All we really know is that Jesus had to die for our sins in order to procure for us eternal life; we must place out faith in that great sacrifice in order to appropriate it for ourselves. And Scripture affirms the necessity to preach Jesus Christ as the only way to be saved:
For whosoever shall call upon the name of the Lord shall be saved. How then shall they call on him in who In they have not believed? and how shall they believe in him of whom they have not heard? and how shall they hear without a preacher? And how shall they preach, except they be sent? as it is written, How beautiful are the feet of them that preach the gospel of peace, and bring glad tidings of good things! (Romans 10:13-15)
In light of these and many other Scriptures that insist upon the necessity to place one's faith in the person of Jesus Christ exclusively and uniquely, the question arises: why did Jesus die if it is not necessary for His sacrifice to be presented to those who would be saved? And why are we commanded to have nothing to do with the religious rites and beliefs of pagan nations if those rites and beliefs point to Jesus, as suggested by Covell and those whose teachings he embraces?
All they leave us with is their human reasoning and opinions based upon what they think a "just" God would do.
The one thing that escapes them is that our salvation is not predicated upon justice; it is predicated upon mercy. If we wish to have the destiny of all men (ourselves included) based upon justice, then all men would be lost. Is that not the reason Jesus came in the first place-to seek and save those that are lost? Is it not an axiom of the Faith that all men are condemned to begin with, and that God's sacrifice of His only-begotten Son is what saves us from that condemnation? When has this belief been abandoned?
I thank God that He offered His Son to take upon Himself the penalty for my sins. His sacrifice satisfies God's justice, and provides mercy for my soul.

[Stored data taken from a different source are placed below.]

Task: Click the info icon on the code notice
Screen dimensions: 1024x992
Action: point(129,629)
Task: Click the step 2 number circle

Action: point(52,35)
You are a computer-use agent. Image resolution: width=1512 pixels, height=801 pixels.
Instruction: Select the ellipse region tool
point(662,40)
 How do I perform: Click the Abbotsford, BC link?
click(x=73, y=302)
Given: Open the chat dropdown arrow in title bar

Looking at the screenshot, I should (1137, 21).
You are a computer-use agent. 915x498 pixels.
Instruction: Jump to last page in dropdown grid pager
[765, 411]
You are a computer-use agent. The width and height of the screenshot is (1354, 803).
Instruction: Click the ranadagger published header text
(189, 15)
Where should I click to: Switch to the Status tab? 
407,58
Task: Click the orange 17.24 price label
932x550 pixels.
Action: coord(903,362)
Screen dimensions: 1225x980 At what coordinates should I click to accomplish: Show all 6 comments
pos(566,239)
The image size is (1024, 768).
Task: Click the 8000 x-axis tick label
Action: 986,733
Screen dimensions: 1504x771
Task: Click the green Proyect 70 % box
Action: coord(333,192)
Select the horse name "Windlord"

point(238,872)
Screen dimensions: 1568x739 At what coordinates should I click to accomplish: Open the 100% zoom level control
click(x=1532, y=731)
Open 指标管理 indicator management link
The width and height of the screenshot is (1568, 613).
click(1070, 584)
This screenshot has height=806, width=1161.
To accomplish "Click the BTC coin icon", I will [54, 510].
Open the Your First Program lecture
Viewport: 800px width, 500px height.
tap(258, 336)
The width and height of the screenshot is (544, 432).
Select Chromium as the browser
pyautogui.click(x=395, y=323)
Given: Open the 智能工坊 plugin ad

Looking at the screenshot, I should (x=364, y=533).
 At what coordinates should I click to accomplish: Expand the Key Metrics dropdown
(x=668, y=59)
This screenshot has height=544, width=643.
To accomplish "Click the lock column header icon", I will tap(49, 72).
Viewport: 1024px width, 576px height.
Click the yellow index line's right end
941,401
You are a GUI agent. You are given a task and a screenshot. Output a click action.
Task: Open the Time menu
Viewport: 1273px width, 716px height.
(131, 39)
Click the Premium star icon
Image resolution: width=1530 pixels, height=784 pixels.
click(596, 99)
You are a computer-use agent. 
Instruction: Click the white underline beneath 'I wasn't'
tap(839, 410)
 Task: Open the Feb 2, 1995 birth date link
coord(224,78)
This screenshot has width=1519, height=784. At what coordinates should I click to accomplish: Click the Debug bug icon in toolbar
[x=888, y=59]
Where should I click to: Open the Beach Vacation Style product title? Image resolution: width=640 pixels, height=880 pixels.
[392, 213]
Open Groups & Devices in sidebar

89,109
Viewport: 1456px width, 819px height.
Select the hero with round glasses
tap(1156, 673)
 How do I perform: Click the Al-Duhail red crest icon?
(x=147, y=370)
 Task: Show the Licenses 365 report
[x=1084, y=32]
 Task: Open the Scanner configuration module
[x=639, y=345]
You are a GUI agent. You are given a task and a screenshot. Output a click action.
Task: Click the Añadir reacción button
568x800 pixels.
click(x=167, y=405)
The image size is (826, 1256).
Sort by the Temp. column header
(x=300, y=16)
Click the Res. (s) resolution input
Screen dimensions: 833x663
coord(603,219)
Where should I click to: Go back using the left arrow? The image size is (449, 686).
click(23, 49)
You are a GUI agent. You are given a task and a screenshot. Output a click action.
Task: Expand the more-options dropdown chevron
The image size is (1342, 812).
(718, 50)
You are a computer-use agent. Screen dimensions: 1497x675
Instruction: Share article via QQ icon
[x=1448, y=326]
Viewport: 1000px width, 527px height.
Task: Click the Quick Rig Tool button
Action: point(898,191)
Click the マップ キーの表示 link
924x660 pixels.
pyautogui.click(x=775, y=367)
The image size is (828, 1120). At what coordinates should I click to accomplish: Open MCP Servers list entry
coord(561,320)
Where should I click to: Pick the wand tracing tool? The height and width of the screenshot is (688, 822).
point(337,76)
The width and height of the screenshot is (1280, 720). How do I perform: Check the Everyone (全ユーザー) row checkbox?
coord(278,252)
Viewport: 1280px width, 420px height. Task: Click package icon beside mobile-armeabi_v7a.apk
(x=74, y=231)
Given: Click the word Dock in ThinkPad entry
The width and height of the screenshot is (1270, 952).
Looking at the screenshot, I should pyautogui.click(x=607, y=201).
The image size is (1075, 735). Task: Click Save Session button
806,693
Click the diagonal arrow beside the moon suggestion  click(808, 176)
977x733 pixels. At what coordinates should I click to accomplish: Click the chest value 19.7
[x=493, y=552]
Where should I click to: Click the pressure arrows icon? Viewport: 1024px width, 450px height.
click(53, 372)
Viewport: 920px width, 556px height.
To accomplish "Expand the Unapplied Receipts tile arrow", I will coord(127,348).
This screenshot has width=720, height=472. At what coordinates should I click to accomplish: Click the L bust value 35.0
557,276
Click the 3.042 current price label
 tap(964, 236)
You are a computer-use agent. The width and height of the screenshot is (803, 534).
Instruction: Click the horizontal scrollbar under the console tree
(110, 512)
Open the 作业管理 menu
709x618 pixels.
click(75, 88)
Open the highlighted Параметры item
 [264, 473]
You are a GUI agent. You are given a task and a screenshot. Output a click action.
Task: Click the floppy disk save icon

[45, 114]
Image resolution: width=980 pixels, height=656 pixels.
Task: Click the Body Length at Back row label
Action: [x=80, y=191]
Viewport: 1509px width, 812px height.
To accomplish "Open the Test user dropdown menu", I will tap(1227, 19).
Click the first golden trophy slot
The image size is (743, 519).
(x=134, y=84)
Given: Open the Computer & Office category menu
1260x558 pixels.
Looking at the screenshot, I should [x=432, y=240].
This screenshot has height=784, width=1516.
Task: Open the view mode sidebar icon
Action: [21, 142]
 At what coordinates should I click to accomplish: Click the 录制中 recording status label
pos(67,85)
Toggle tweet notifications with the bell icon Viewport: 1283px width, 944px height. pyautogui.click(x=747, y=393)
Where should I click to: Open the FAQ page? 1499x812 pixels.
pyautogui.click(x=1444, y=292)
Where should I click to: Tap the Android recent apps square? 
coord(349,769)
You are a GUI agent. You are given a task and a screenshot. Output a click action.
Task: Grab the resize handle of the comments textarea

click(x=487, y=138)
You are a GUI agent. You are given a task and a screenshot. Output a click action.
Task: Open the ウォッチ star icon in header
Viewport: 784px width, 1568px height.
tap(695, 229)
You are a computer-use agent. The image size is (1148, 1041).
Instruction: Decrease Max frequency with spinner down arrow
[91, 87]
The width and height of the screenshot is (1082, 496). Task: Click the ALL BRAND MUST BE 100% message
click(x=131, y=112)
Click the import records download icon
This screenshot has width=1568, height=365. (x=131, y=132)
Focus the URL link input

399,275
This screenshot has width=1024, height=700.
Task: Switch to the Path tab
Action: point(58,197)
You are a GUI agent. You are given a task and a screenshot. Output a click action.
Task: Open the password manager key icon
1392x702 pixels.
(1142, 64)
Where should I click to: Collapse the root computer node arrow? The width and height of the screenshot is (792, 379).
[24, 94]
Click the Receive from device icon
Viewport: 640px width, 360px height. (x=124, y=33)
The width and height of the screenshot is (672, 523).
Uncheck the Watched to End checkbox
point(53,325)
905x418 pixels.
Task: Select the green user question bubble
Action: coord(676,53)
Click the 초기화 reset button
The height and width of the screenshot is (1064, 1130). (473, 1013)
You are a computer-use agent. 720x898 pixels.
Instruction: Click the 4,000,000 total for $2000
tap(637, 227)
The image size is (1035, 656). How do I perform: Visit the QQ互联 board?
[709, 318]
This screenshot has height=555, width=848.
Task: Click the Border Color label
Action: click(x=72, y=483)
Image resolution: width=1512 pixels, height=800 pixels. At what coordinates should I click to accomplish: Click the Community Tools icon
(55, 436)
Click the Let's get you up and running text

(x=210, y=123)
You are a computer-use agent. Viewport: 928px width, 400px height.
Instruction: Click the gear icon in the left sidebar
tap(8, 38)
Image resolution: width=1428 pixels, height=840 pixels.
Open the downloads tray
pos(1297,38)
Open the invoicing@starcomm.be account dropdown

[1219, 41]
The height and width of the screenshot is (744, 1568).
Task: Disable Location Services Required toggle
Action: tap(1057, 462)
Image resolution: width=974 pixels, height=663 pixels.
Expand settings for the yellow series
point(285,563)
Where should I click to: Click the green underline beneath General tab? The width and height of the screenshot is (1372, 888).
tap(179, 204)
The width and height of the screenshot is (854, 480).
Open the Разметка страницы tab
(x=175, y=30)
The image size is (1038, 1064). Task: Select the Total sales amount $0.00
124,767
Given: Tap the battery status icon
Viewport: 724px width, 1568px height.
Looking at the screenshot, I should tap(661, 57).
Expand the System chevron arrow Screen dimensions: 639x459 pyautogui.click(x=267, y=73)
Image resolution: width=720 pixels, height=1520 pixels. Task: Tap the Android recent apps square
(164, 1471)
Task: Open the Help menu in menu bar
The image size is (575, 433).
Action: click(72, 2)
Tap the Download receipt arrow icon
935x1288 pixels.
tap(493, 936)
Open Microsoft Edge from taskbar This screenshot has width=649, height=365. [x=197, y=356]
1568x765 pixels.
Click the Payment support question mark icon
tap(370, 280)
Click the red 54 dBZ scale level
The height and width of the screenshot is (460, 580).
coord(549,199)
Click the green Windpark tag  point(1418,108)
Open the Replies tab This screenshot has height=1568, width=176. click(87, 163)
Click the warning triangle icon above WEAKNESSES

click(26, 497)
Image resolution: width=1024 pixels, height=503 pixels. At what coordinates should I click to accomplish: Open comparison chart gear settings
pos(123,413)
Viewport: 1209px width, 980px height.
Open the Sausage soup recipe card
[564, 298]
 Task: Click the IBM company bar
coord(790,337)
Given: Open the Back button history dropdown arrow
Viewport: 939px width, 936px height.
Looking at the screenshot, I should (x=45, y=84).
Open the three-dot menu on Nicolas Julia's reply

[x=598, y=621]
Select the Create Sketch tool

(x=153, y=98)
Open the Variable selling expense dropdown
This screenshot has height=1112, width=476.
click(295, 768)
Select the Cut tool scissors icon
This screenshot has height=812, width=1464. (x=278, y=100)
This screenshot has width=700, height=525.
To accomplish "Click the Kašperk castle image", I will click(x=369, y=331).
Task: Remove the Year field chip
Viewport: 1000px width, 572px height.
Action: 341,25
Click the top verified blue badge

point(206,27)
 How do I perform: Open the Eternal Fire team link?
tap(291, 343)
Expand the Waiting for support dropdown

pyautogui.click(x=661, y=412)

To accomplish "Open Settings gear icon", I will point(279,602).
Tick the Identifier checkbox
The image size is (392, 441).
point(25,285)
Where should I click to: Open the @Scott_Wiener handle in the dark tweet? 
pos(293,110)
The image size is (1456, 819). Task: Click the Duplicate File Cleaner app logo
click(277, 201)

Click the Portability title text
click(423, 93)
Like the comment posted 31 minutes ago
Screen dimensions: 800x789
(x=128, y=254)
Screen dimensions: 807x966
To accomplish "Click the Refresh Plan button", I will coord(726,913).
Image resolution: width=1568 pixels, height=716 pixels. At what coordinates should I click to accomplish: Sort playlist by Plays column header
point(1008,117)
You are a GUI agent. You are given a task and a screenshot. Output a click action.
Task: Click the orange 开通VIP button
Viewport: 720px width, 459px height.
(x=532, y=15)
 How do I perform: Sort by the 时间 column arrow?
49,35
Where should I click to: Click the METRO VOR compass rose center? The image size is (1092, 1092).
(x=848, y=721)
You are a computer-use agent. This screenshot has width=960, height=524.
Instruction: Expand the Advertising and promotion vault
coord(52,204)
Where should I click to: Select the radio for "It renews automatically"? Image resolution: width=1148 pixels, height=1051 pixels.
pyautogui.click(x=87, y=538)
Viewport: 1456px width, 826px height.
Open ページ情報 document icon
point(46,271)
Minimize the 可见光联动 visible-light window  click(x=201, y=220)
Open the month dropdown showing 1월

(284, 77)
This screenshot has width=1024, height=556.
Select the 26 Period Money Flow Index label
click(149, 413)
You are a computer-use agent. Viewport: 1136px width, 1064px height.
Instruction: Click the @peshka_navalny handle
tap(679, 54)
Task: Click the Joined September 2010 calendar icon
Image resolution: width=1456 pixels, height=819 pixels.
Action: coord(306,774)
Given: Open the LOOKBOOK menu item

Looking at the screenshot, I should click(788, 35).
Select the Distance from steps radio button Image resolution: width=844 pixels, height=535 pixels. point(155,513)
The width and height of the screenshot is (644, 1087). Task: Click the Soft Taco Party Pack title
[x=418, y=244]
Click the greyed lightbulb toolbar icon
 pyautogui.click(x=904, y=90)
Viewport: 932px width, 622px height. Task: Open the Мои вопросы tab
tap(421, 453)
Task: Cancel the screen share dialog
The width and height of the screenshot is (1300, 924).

So to answer Covell's question, yes, it is just for God to condemn "those who, by virtue of their birthplace and the neglect of his Church, have never had a chance to hear the Gospel of the Kingdom." Just as it would be just for Him to condemn those who do hear the Gospel. But, according to His love for us, He says through the Apostle Paul:
what shall we say then? Is there unrighteousness with God? God forbid. For he saith to Moses, I will have mercy on whom I will have mercy, and I will have compassion on whom I will have compass'on. So then it is not of him that willeth, nor of him that runneth, but of God that sheweth mercy. (Romans 9:14-16)
I would like to believe that all men will one day be saved. But that is not what God's Word says; it is human emotion at work. And it reflects the emotion-oriented gospel of neo-evangelicalism which cannot countenance God doing what He wants to do with His own creation.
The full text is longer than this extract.